Berichtsinsert: Christian Wehrschütz aus Kiew

Inserts: Elisaweta Pliaschetschnik, Studentin

Gesamtlänge: 2’33

Es waren Aufrufe in sozialen Netzwerken, die vor einem Jahr zur ersten Demonstration am Majdan gegen Präsident Janukowitsch führten. Sein Sturz drei Monate später stand damals noch in den Sternen. Nun erinnerte eine Ausstellung an die Majdan-Bewegung. Zu den Demonstranten der ersten Stunde zählte die Studentin Elisaweta Pliaschetschnik. Sie kam, obwohl sie in der EU nicht das Paradies für die Ukraine sah und sieht:

"Wir hatten schon begonnen, den EU-Vertrag zu lesen, und verstanden, dass er nicht so gut war, wie wir zunächst gedacht hatten. Es gab einige Punkte, von denen wir hofften, dass sie geändert werden könnten. Doch einfach nicht zu unterzeichnen, das war für uns schrecklich.
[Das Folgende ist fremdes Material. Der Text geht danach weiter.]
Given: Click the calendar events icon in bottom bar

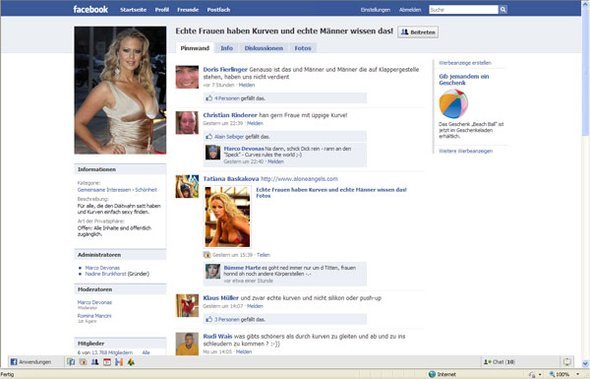Looking at the screenshot, I should click(x=107, y=362).
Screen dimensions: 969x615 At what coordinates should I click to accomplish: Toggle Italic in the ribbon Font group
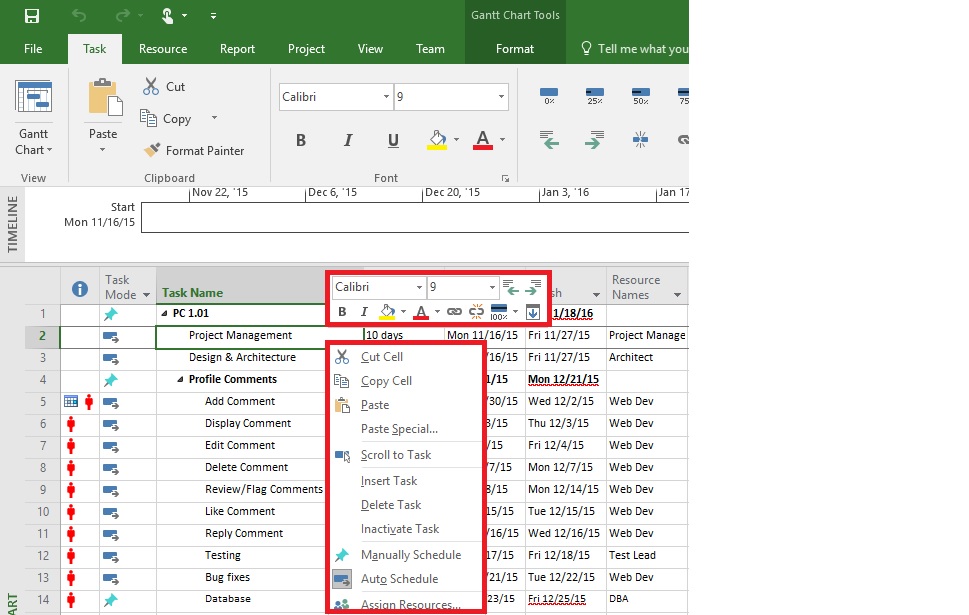click(348, 140)
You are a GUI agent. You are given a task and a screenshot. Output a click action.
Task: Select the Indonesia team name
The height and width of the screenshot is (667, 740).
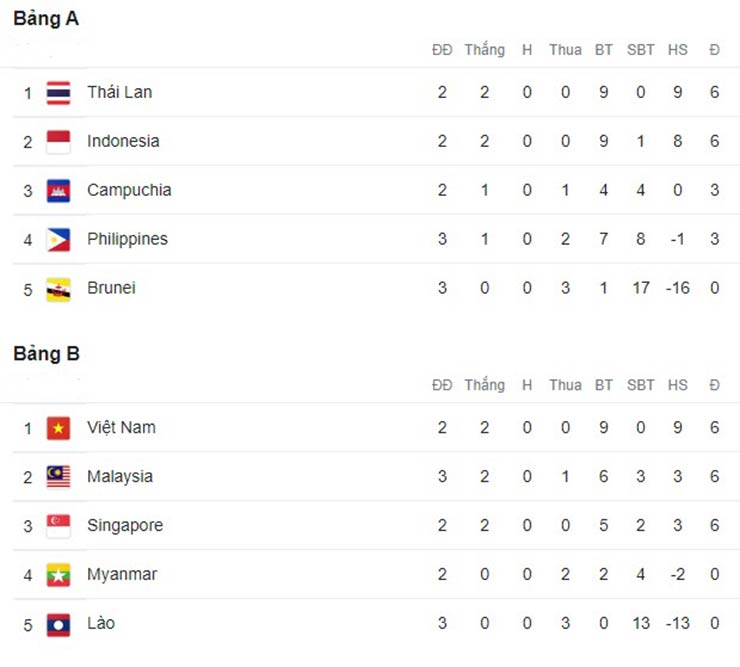123,141
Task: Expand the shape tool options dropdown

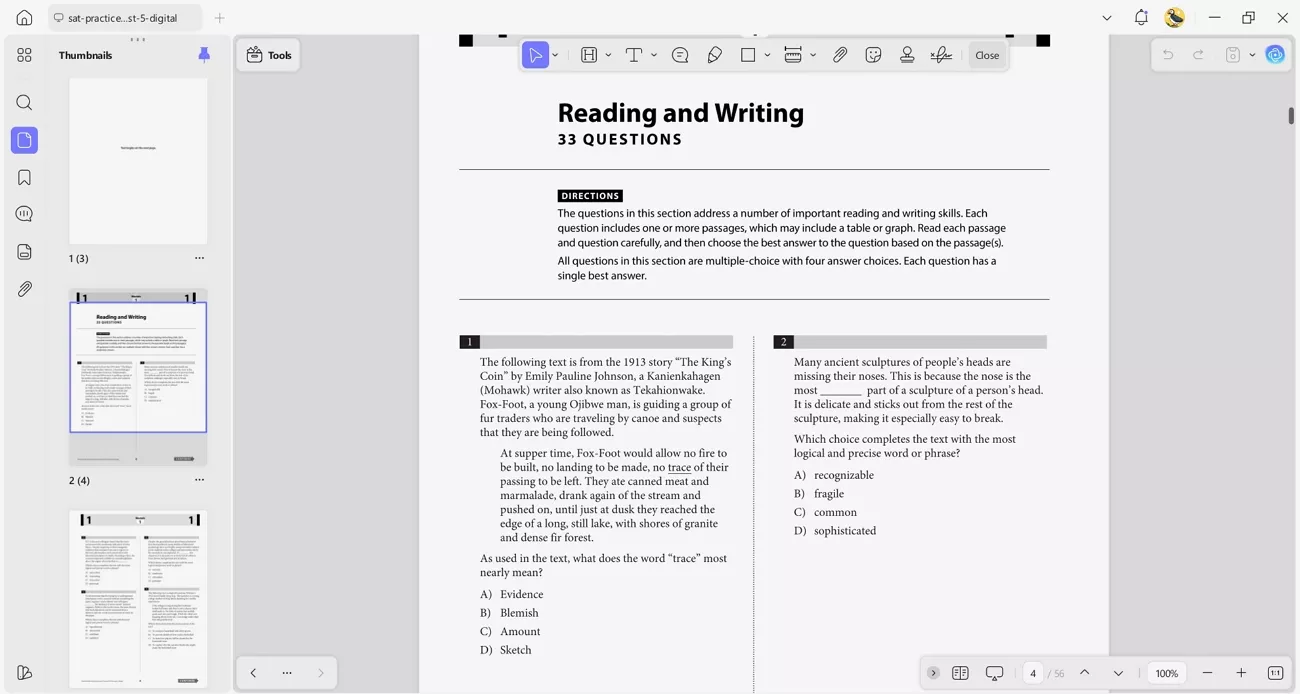Action: (766, 55)
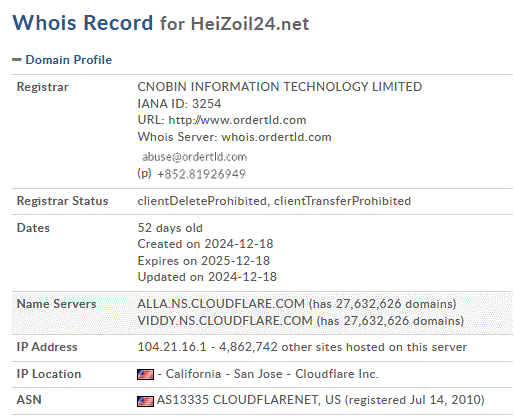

Daher unterstützte die Mehrheit hier Janukowitsch nicht mehr; einige Tage später waren wir uns bewusst, dass wir diesen Präsidenten nicht mehr dulden konnten."

Die ersten Träger der Proteste waren vor allem Studenten, auch der Philologischen Fakultät. Elizaweta studiert hier Serbisch. Ihr gefällt der Balkan; und sie will Dolmetscherin werden. Warum war gerade diese Fakultät ein Hord der Protestbewegung?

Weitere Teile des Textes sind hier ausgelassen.